STO Allow Exemptions on target ame of vulnerabilities
Log In
G
Granite Caterpillar
Ask / Scope
Currently, exemption support may not allow teams to scope exemptions based on the target name associated with vulnerabilities. The ask is to support exemptions at the target-name level so teams can create more precise and context-aware exemptions.
The scope includes allowing exemptions to be applied based on the vulnerability target name, such as a specific artifact, container image, service, dependency target, repository, or scanned component name.
The expected behavior is that if a vulnerability appears under a specific target name and that target has a valid exemption, the gating logic should recognize the exemption and not block the pipeline for that scoped case.

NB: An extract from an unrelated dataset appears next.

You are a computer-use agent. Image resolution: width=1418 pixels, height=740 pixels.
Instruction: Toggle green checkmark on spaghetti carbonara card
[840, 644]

The exemption should remain narrow and should not unintentionally exempt the same vulnerability across unrelated targets.
Affected users
Primary users are developers, application teams, security engineers, and platform teams managing vulnerabilities across multiple targets or deployable components.
This is especially relevant for teams with shared vulnerabilities that appear across multiple services, images, or components but require different exemption decisions depending on where they appear.
Impact
This enables more accurate exemption handling and avoids overly broad exemptions. Teams can exempt a vulnerability only where there is a valid business or technical justification, while still enforcing gates for the same vulnerability in other targets.
This reduces unnecessary deployment blockers while maintaining security control. It also improves exemption hygiene by encouraging narrow, well-scoped exceptions instead of broad bypasses.